> _Petunjuk Tugas_
Tuliskan kembali tanpa perubahan bagian teks tentang serangan di Gaza dari "Namun, semua propaganda" hingga "yang sebenarnya terjadi.".

> _Teks Sumber_
Mata dunia semakin terbuka. Serangan brutal membunuh lebih dari 30 ribu penduduk Gaza. Di antaranya banyak anak-anak dan para wanita. Fakta ini tidak bisa ditutup lagi oleh entitas penjajah Yahudi. Hancurnya rumah-rumah sakit, sekolah-sekolah dan penemuan kuburan massal semakin membuka mata, hati dan pikiran mereka, bahwa genosida memang benar-benar terjadi. Selama ini elit-elit politik Barat dengan dukungan lobi Yahudi yang kuat bisa memanipulasi fakta dan pemikiran. Kritik terhadap kekejaman entitas penjajah Yahudi dituduh anti-semit dan pro-Nazi. Penduduk Palestina yang melakukan perlawanan pun dituding teroris sehingga seolah berhak untuk dibunuh walaupun nyaris tanpa alasan. Dimunculkan isu radikalisme dan terorisme Islam. Seolah-oleh entitas Yahudi adalah korban dari keganasan umat Islam.
Namun, semua propaganda seperti ini lumpuh. Meskipun berupaya ditutup-tutupi oleh media mainstream yang dikendalikan lobi Yahudi, keberadaan sosial media dan jurnalisme warga tidak bisa menutupi fakta yang apa yang sebenarnya terjadi.

> _Data Tercatat_
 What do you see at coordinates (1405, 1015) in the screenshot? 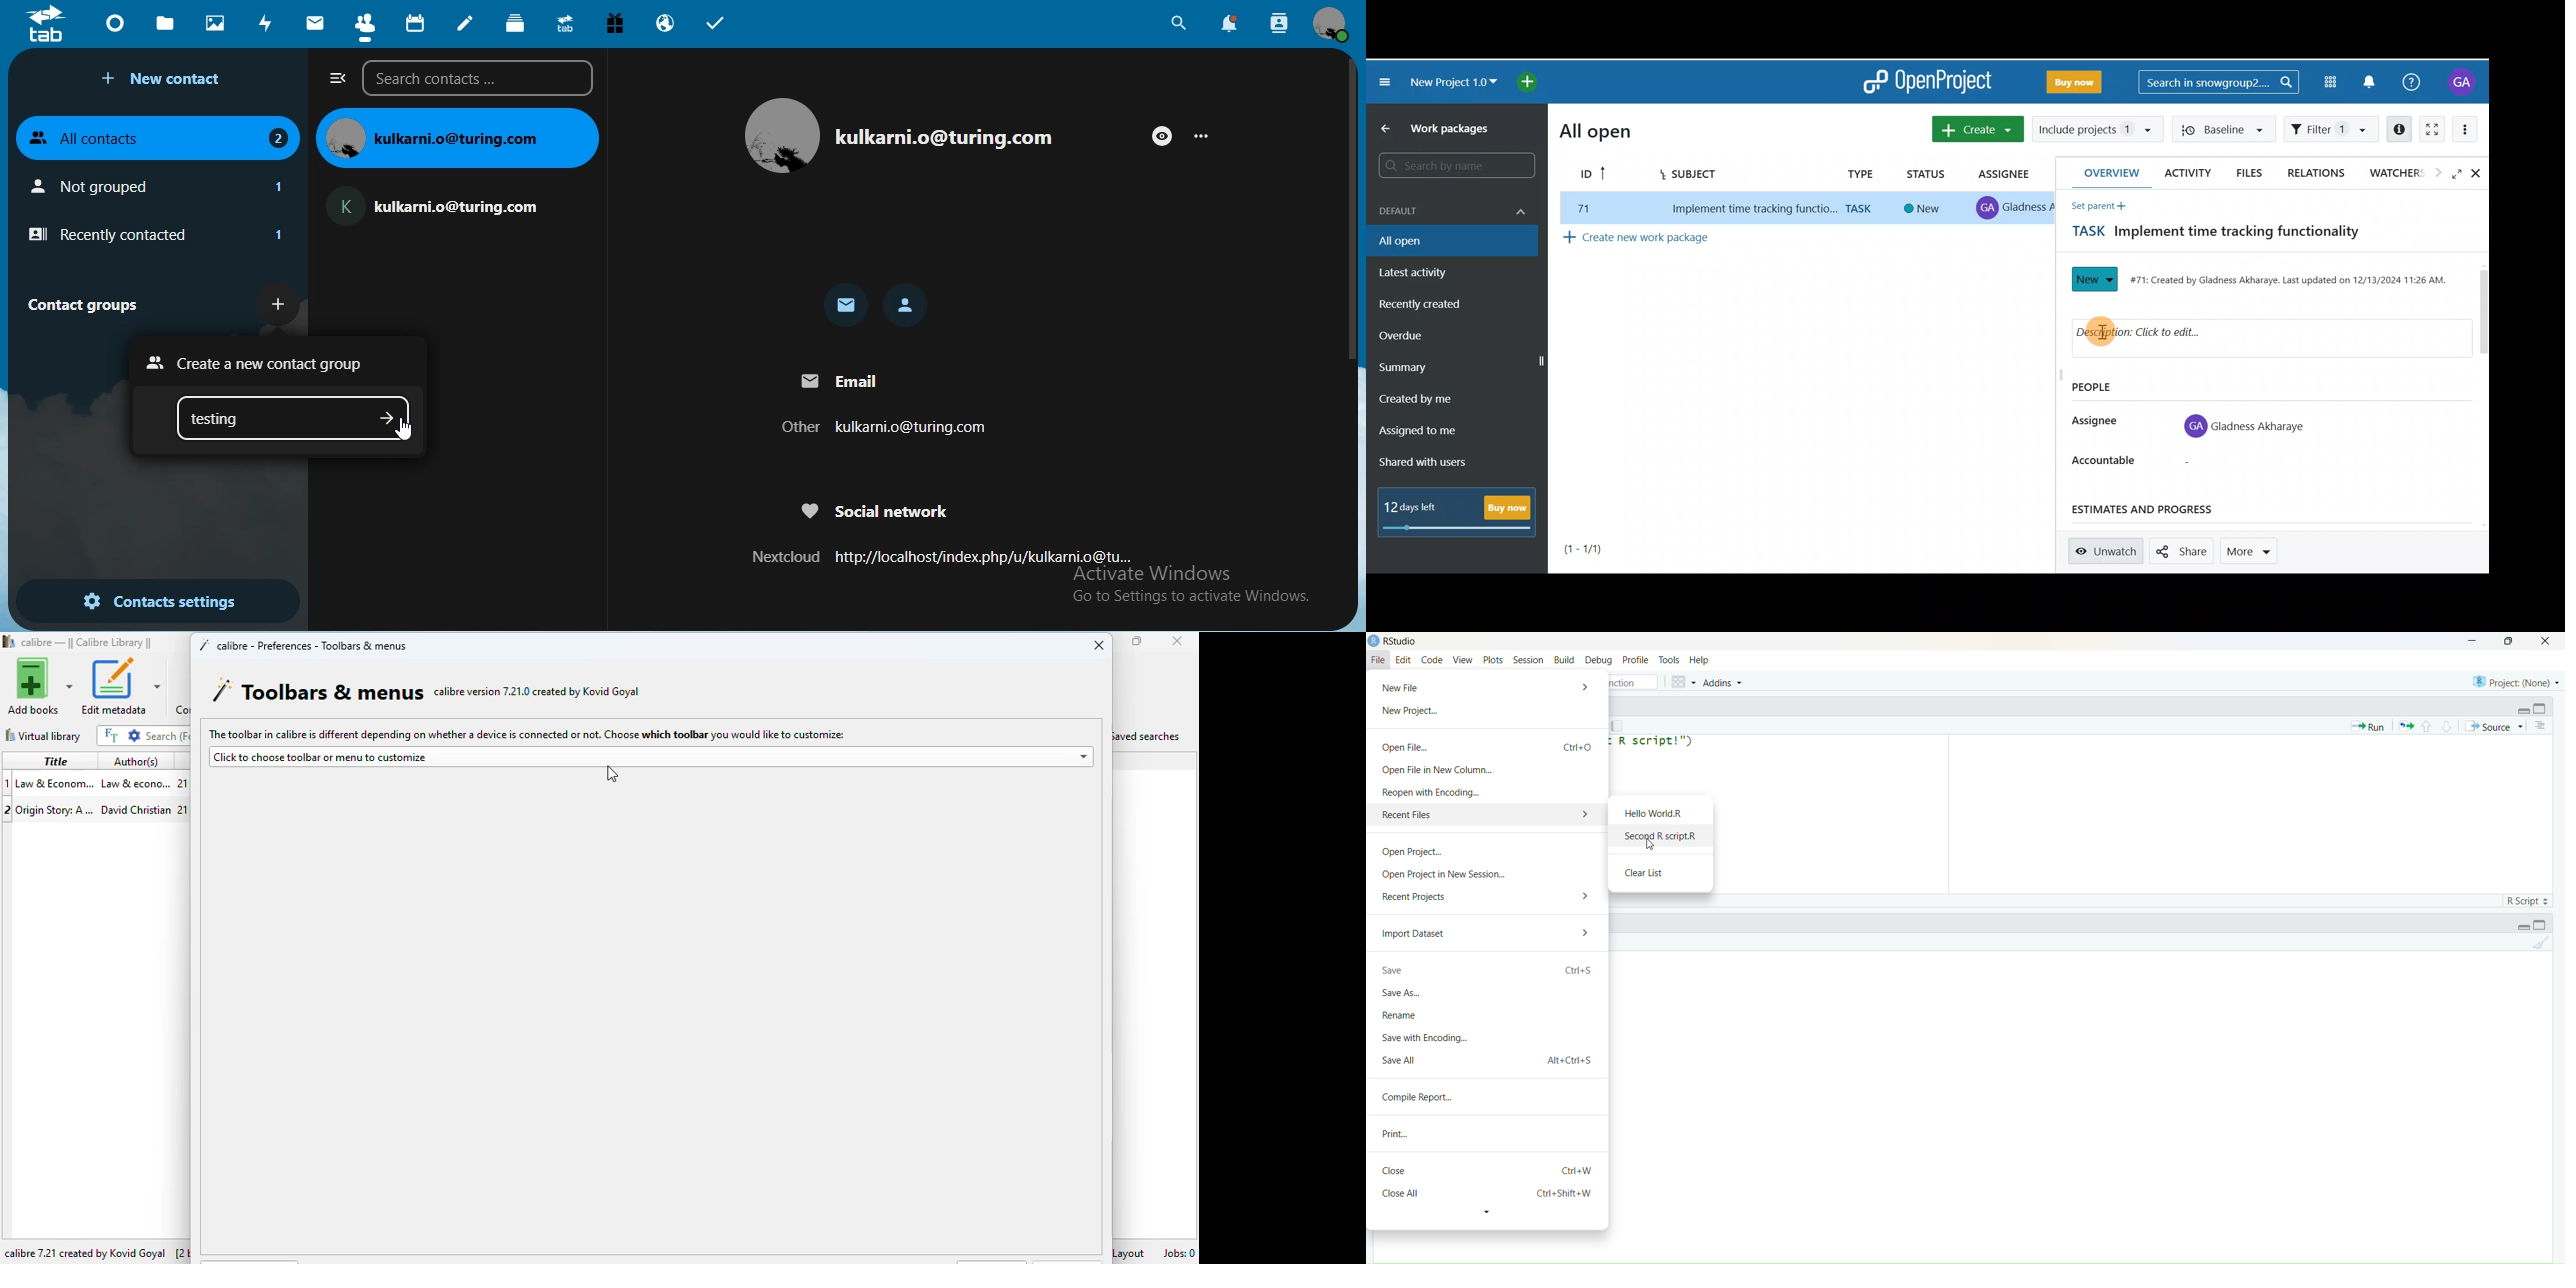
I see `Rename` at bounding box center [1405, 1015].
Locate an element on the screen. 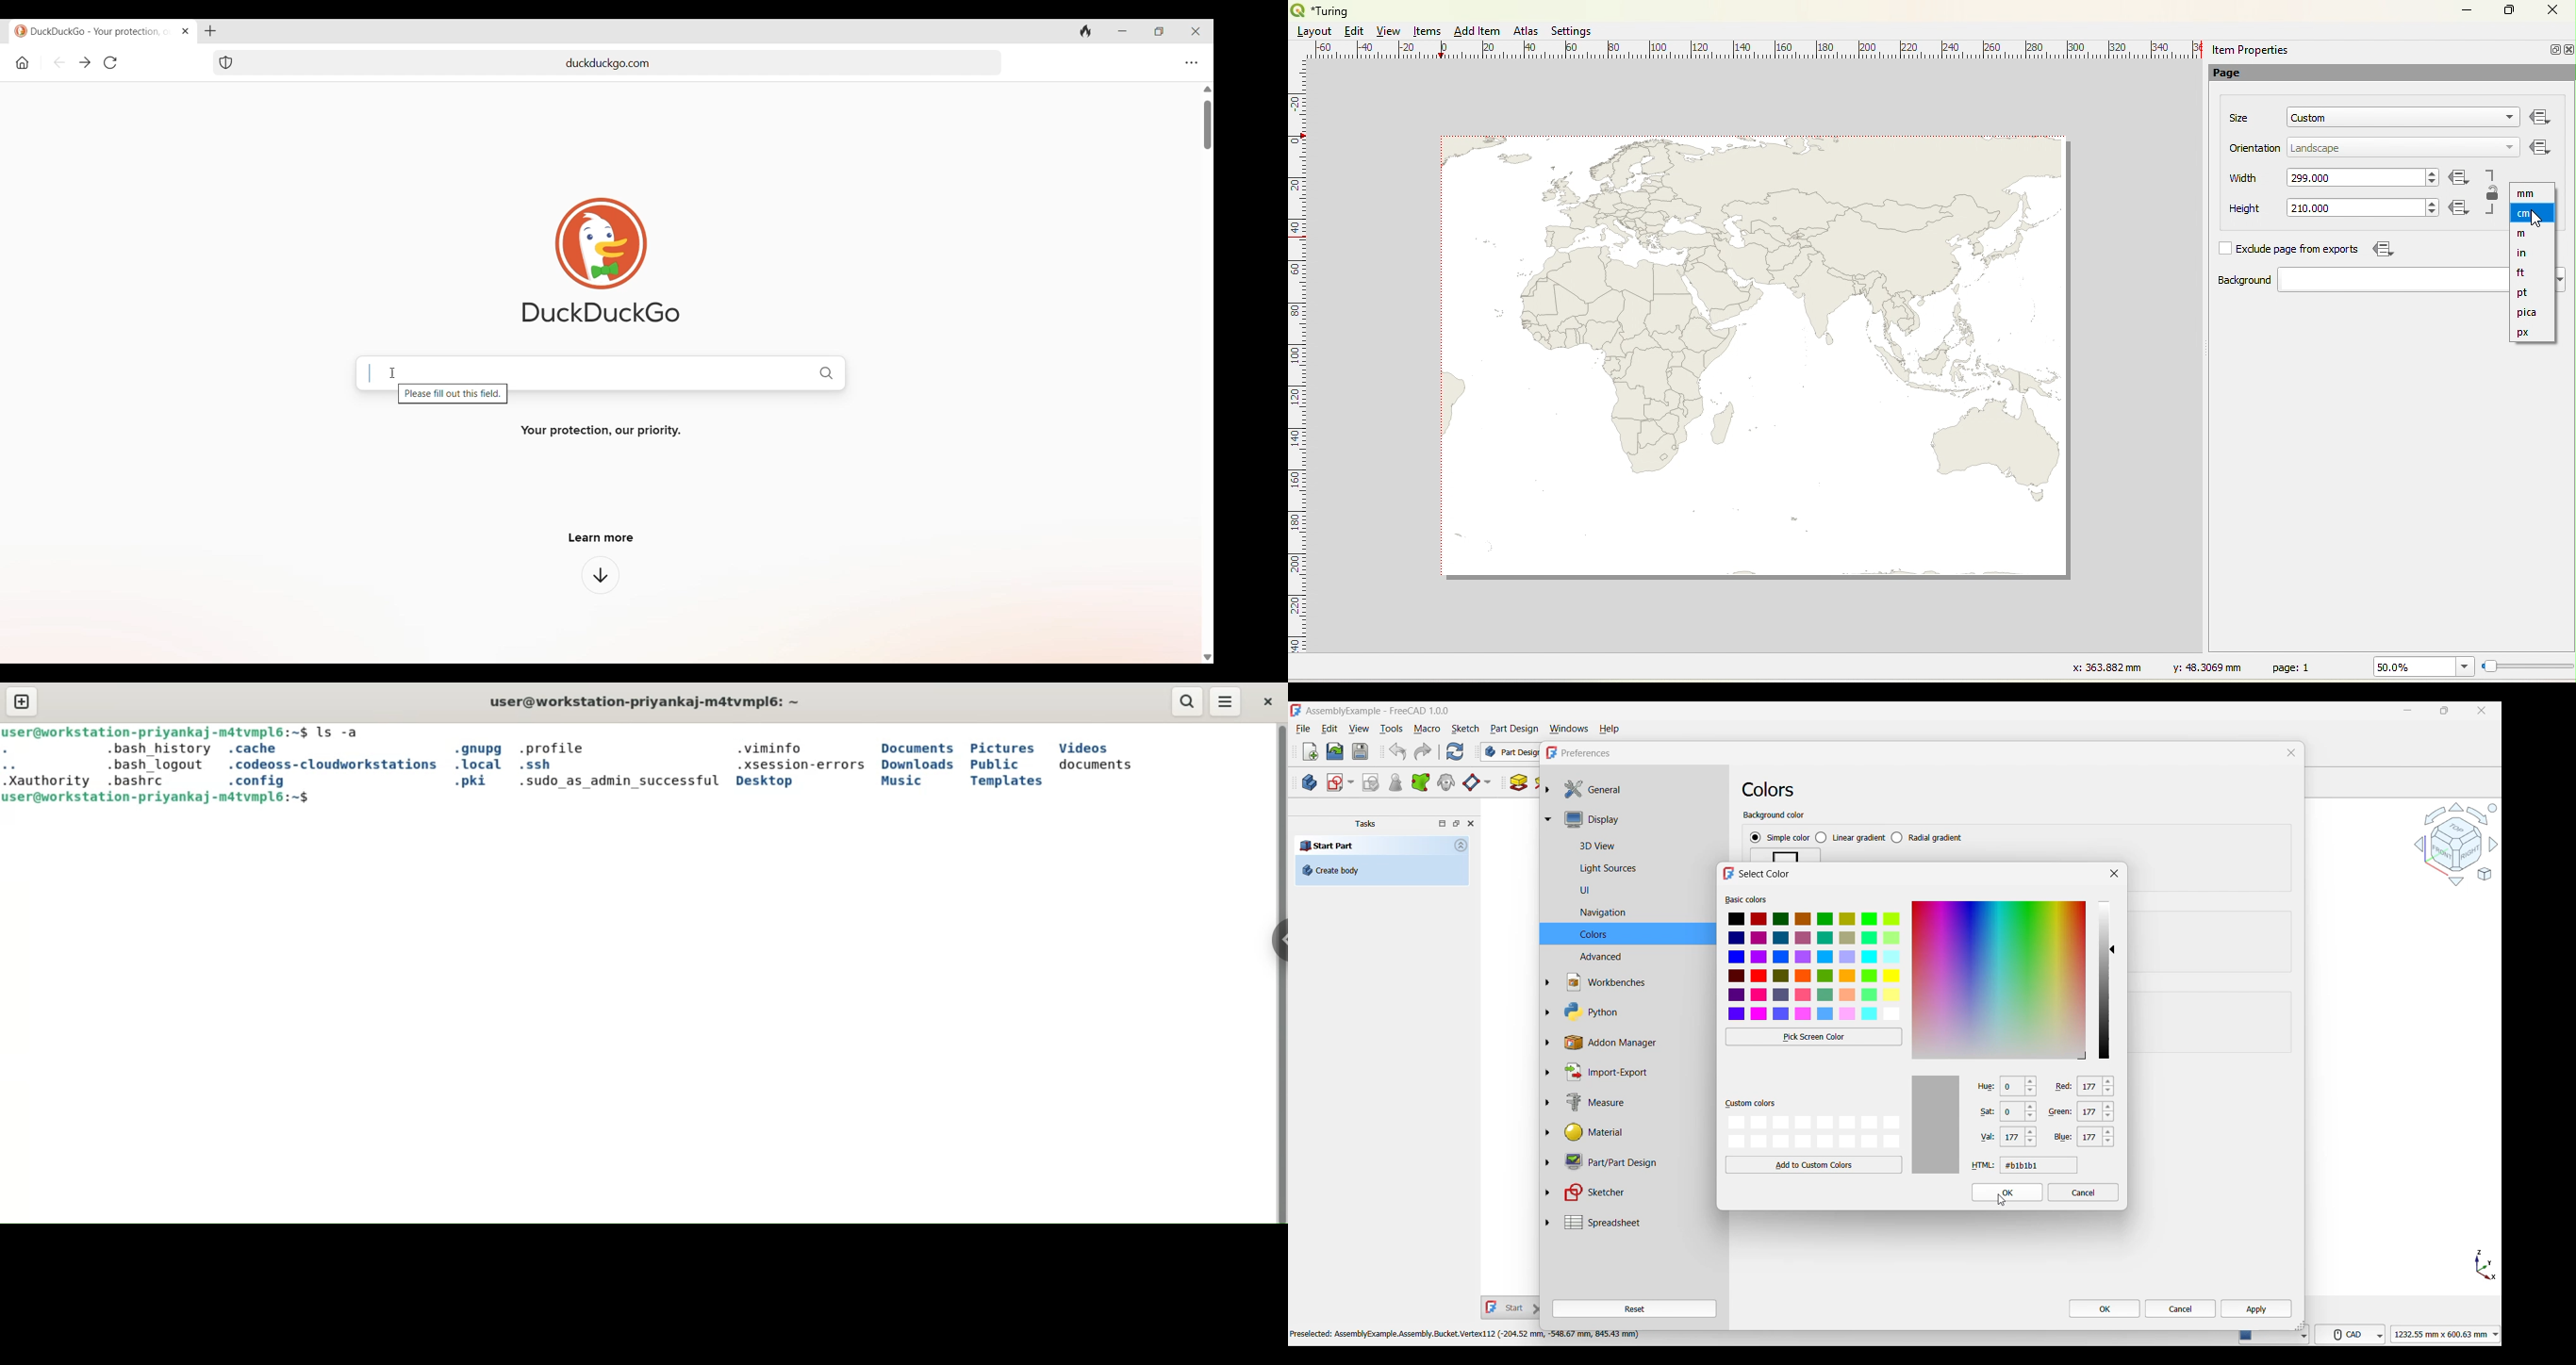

> _Jawaban yang Diharapkan_
Namun, semua propaganda seperti ini lumpuh. Meskipun berupaya ditutup-tutupi oleh media mainstream yang dikendalikan lobi Yahudi, keberadaan sosial media dan jurnalisme warga tidak bisa menutupi fakta yang apa yang sebenarnya terjadi.